Kiedy obok jest ktoś, kto z całej siły przytula cię do siebie, wszystko nagle wydaje się łatwiejsze do zniesienia. Nie chodzi wcale o wielką miłość od pierwszego wejrzenia, upojne noce czy drogie prezenty. Liczy się obecność drugiej osoby. Tak niewiele, a jednocześnie aż tak dużo.*
Święta mogą być magiczne, ciepłe i wzbudzające w nas radość, ale nawet ten czas nie uchroni przed codziennością oraz problemami. Jednak nawet najgorsze problemy, smutki i troski znosi się lepiej z kimś u boku. Nie naprawi druga osoba niczego magicznie, ale czasem samo przytulenie i poczucie, że ktoś się o nas troszczy, dodaje sił, by mierzyć się z tym, co jeszcze naszykował los.
Zarys fabuły
Jane kocha swoją pracę, jednym z jej zadań jest doradzanie w zakupach prezentowych. Cały rok ma ręce pełne roboty, ale najbardziej zajęta jest w grudniu. Nie przeszkadza jej to, bo kocha święta i wszystko, co się z nimi wiąże. Uwielbia uszczęśliwiać innych, świąteczne ozdoby, muzykę i wszelkie przygotowania. Czuje, że jest lubiana, ale nie rozumie niechęci jednego z prawników pracującego w tym samym budynku i stara się nie wchodzić mu w drogę, niestety jednego pechowego dnia wpada prosto na Michaela i wylewa na niego kawę…

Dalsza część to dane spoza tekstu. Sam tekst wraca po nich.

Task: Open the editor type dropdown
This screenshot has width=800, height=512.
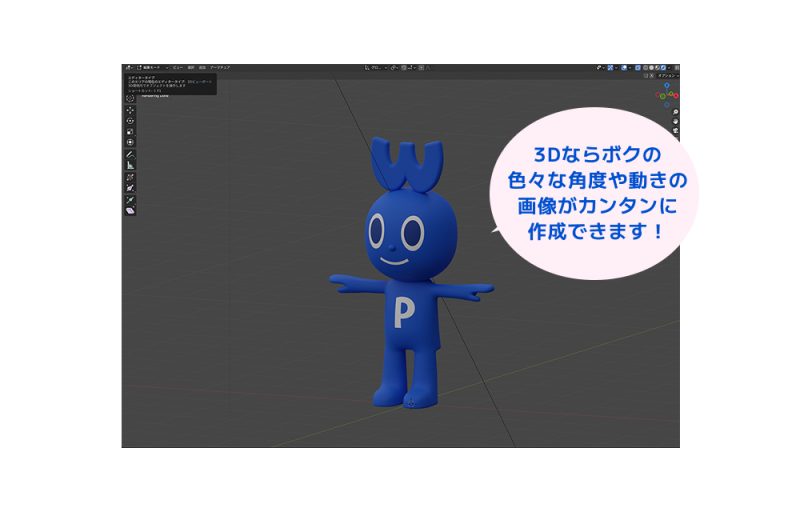Action: click(130, 68)
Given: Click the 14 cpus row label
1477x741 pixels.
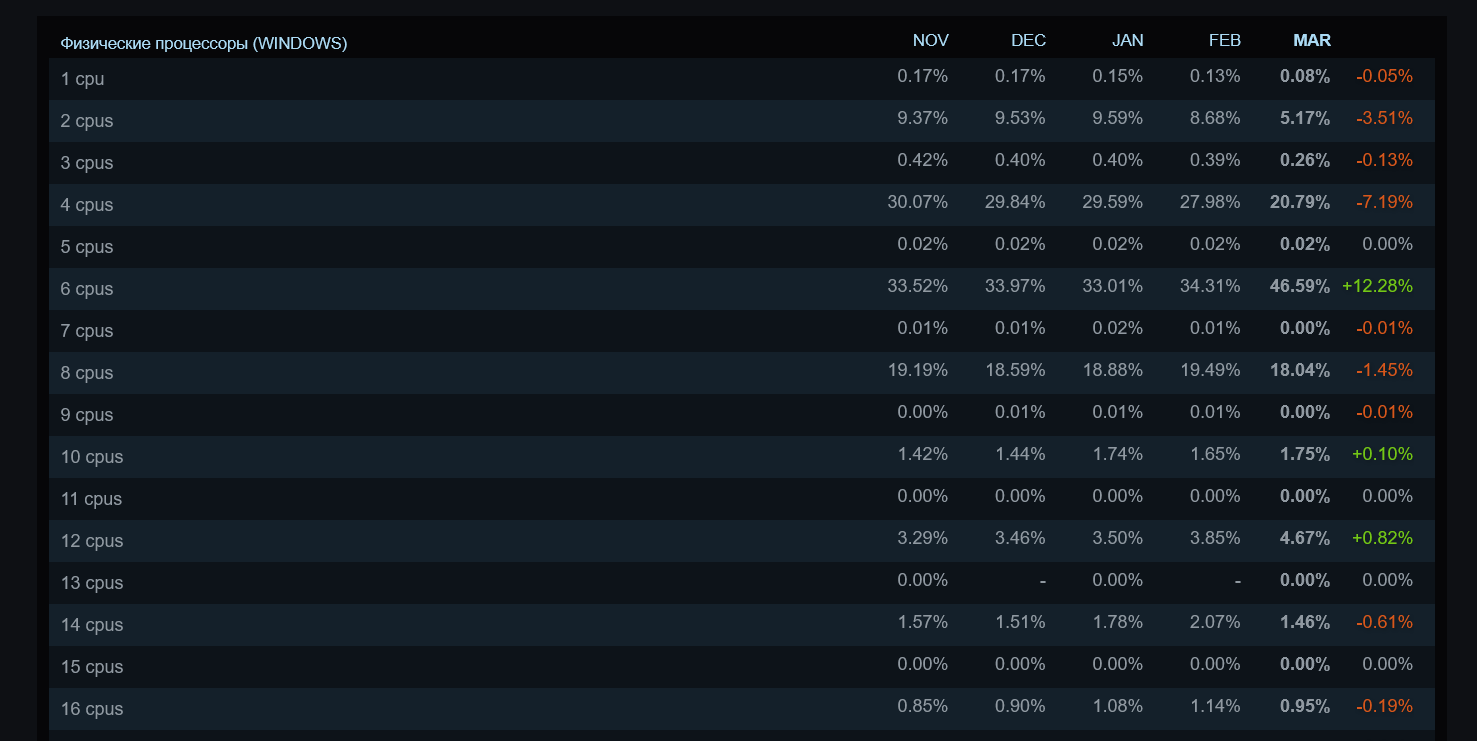Looking at the screenshot, I should click(x=92, y=625).
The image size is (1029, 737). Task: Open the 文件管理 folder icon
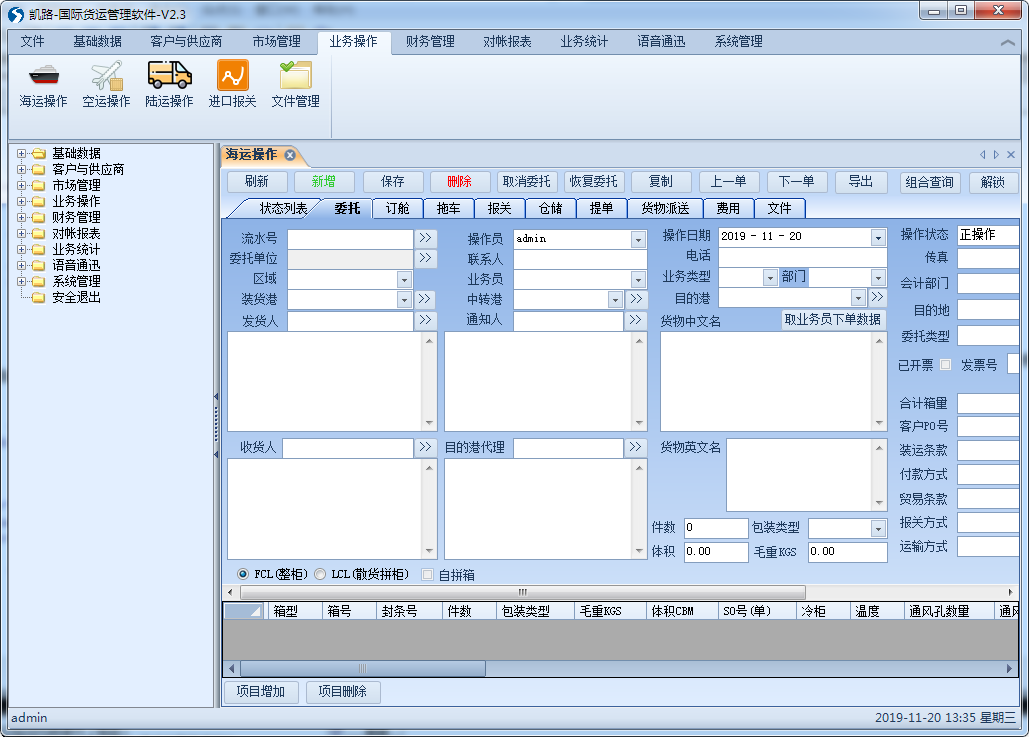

Do sięgnięcia po Serce w prezencie przekonało mnie chyba wszystko po trochu. Cudowna graficzna okładka, ciekawy opis i przeczucie. Coś mi mówiło, że naprawdę fajnie spędzę z tym tytułem czas. Czy jednak tak było?
Moje wrażenia
To moje pierwsze zetknięcie z twórczością P.D. Hutton, ale z pewnością nie ostatnie. Autorka stworzyła romans, o jaki teraz bardzo trudno. Nie ma w nim szybkiego rozwoju sytuacji, scen seksu w każdym możliwym miejscu czy pozycji. Tutaj wszystko toczy się niespiesznie, a pomimo krótkiego przedziału czasowego, w jakim toczy się akcja, bohaterowie poznają się powoli. Budują relacje, uczą się siebie, zaufania, stopniowo zagłębiają się w swoje życia. Serce w prezencie jest pełne emocji, zabawnych sytuacji, smutnych i radosnych chwil. Autorka umiejętnie plącze wątki, dba o emocje, o realność wydarzeń oraz ten magiczny klimat.
Słów kilka o bohaterach
To taka książka, w której niemalże każda postać budzi sympatię. Oczywiście najważniejsi są Jane oraz Michael. Naprzemienna narracja pozwala poznać oboje bardzo dobrze. Ona jest urocza, miła, radosna i zawsze chętnie pomaga. Wierzy w ludzi i to, że każdy jest dobry. Nie lubi konfliktów i czasami przez to jest wykorzystywana, a jej ciężka praca bagatelizowana. Michael z pewnością trafia na listę książkowych mężów. Szybko daje się poznać z tej lepszej strony i z każdą chwilą zyskiwał w moich oczach coraz więcej. Przeżywa ciężkie chwile, a jednak okazuje troskę, wsparcie i nie rezygnuje ze szczęścia.
Na zakończenie
Może się wydawać, że Serce w prezencie to przesłodzony romans w świątecznym klimacie, ale to nie do końca tak. Opowieść faktycznie jest przeurocza, roztapia serce, wzrusza, bawi i porusza. Zachwyca klimatem świąt oraz wątkiem miłosnym. No nie mogłam przestać się uśmiechać od początku do końca. Dużo tu słodyczy, ale podanej tak, że nie czułam przesłodzenia. Podobała mi się wręcz ta subtelność. No i autorka porusza w powieści temat straty, poszukiwania siebie, rodzinnych problemów, stawiania granic w pracy i akceptacji. Całość jest świetnie zgrana, to co urocze i romantyczne miesza się z prozą życia.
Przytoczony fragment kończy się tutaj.